Out of all the sites planned, the maximum shift in the isocenter was observed for the breast. The mean shifts in the isocenter position for the various sites in centimeters was: maxilla-0.64 ± 0.323, breast-2.04 ± 0.50, retinoblastoma-0.33 ± 0.165, cervix-0.85 ± 0.42, thymus-0.31 ± 0.022, bladder-0.32 ± 0.114, nasopharynx-0.53 ± 0.12, prostate-0.52 ± 0.26, oropharynx-0.37 ± 0.15, middle ear-0.29 ± 0.97, esophagus-0.65 ± 0.36, parotid-0.34 ± 0.15, rectum-0.44 ± 0.062, anal canal-0.40 ± 0.00, lung-0.60 ± 0.234, brain tumors-0.34 ± 0.26 . The maximum 3D shift in isocenter between 2D and 3D planning was 3.02 cm for breast followed by 1.5 cm for maxilla and less than 0.7 cm for rest of the sites. The study stresses the importance 3D planning in breast cancer.
Discussion
Two-dimensional treatment planning has the limitations of not taking into account the complete anatomy of the treatment site.
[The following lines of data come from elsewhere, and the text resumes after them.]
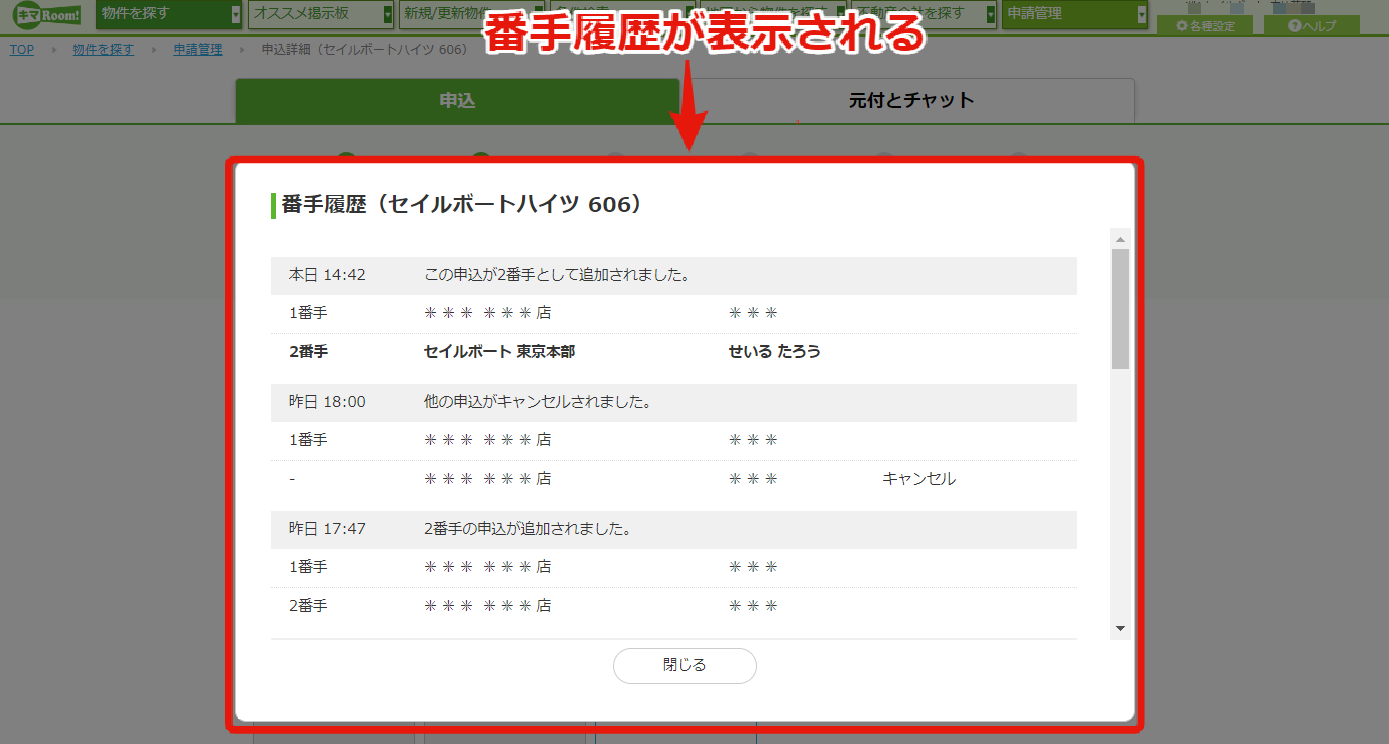Click the history dialog scrollbar thumb

1120,309
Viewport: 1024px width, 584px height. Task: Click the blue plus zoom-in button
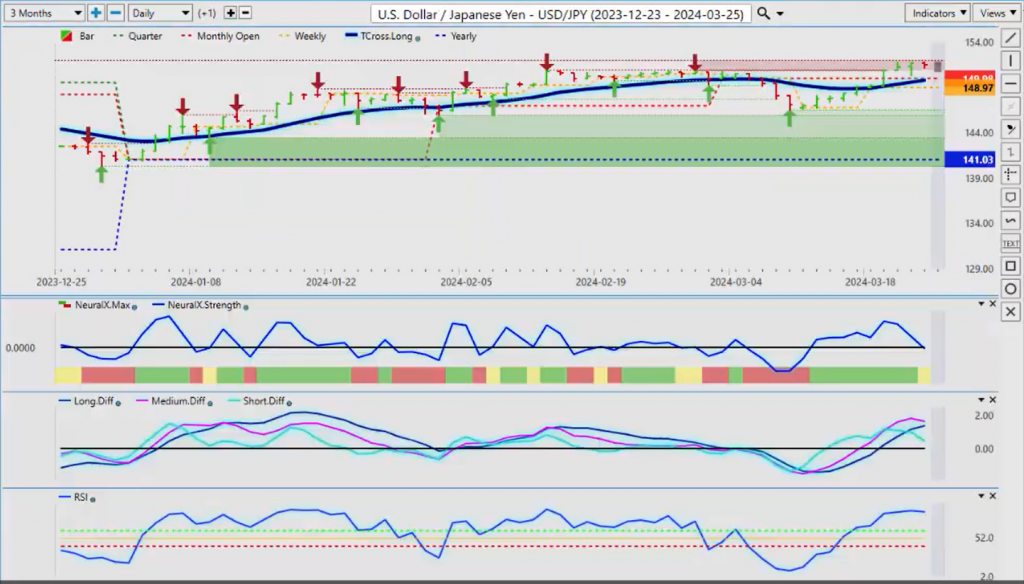coord(96,13)
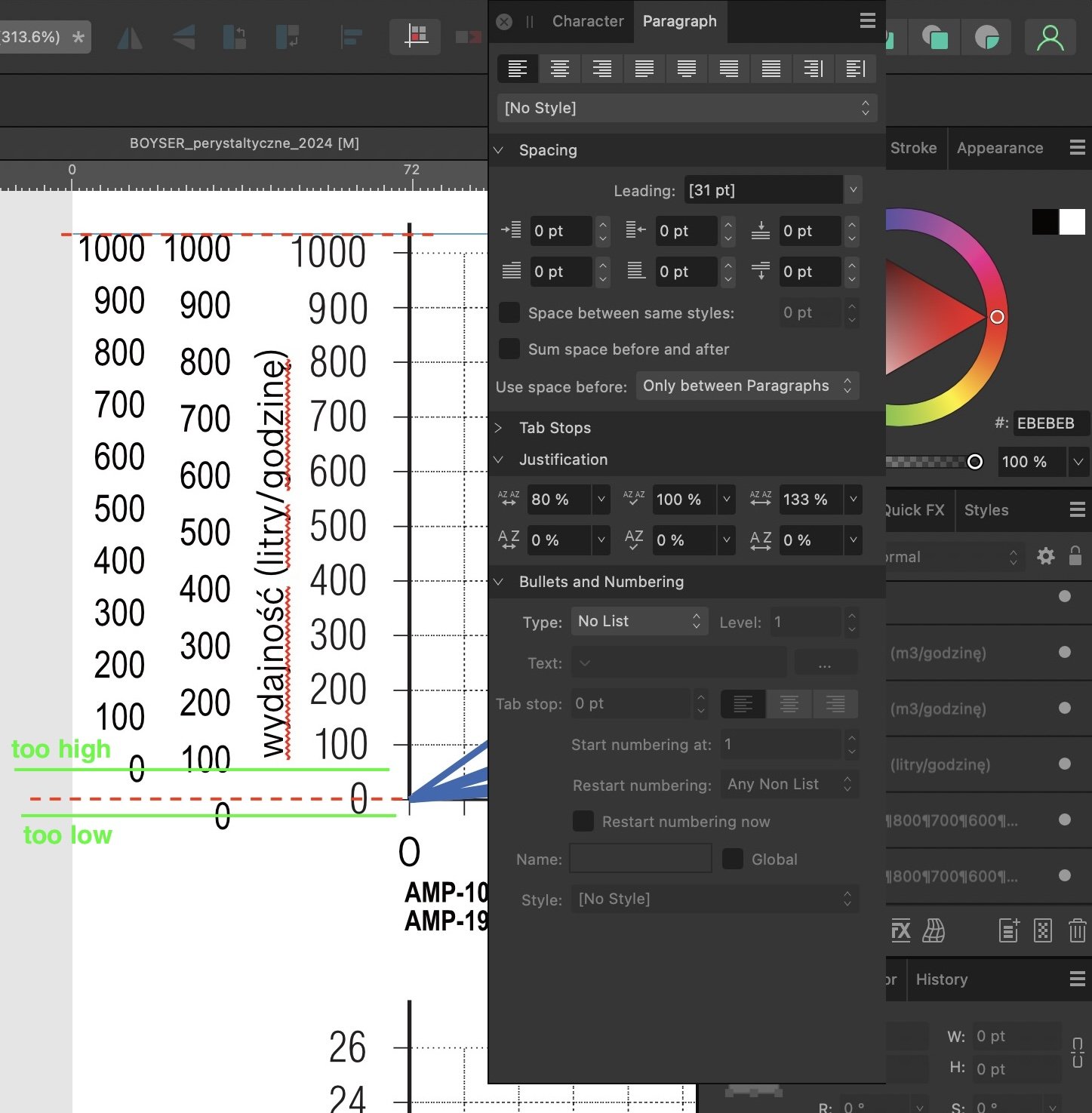Select the Layer Effects (FX) icon

tap(900, 930)
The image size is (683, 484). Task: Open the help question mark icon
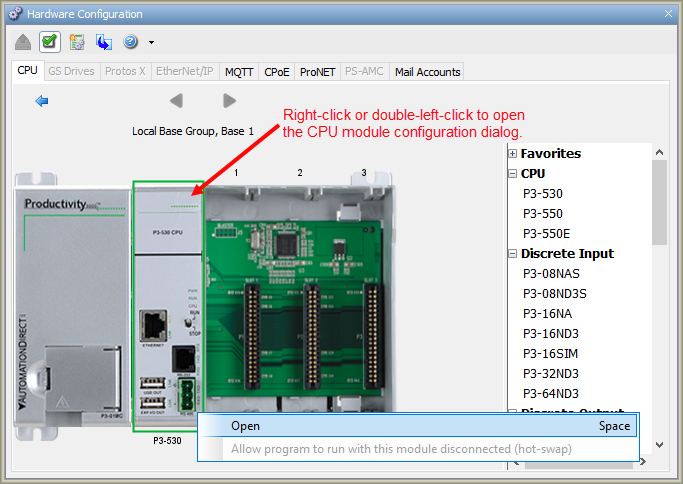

It is a crude approximation of 3D planning where the tumor is visualized on a single slice and less care is taken on what is the dose to surrounding critical structures. Another important drawback of 2D planning is that the complete inhomogeneity inside the body is not taken into account. The comparison of 2D and 3D planning based on isocenter shift for 110 cases of varied diagnosis shows that breast exhibits a large variation in isocenter as compared to other treatment sites when treated by standard tangential field technique versus 3D-RTP. This study gives an insight into isocenter shift between 2D and 3D planning for various treatment sites that has not been dealt with so far in literature. The main assumption in this study was that the critical structures were not taken into account for the comparative study, as it is well known that 3D planning is mandatory for those tumors, which are very close to critical structures. Our study showed that tangential field technique for breast cancer showed large isocenter shift between 2D and 3D planning when compared to other sites. The main reason why breast cancer showed a large variation in isocenter is due to the shape of the breast planning target volume (PTV). The curved shape of the target volume pulls the isocenter posteriorly when it is placed at the center of mass of the target volume. Though, it is routine in most of the centers to go for simple 2D treatment planning for breast cancer but at same time one needs to study the effect of the 2D planning from dosimetric point of view.
Conclusions
Scarcity of resources, both technical and human, compels many centers in developing countries to plan and treat most cases for radiotherapy with 2D treatment planning techniques. Many reports are now emerging in literature regarding limitations of the same. In this study, an attempt was made to quantify the difference in the position of the isocenter in 2D and 3D treatment planning. The variation was highest for breast treatment planning. Hence we conclude that 3D-RTP is a more optimal tool for planning radiotherapy for the breast.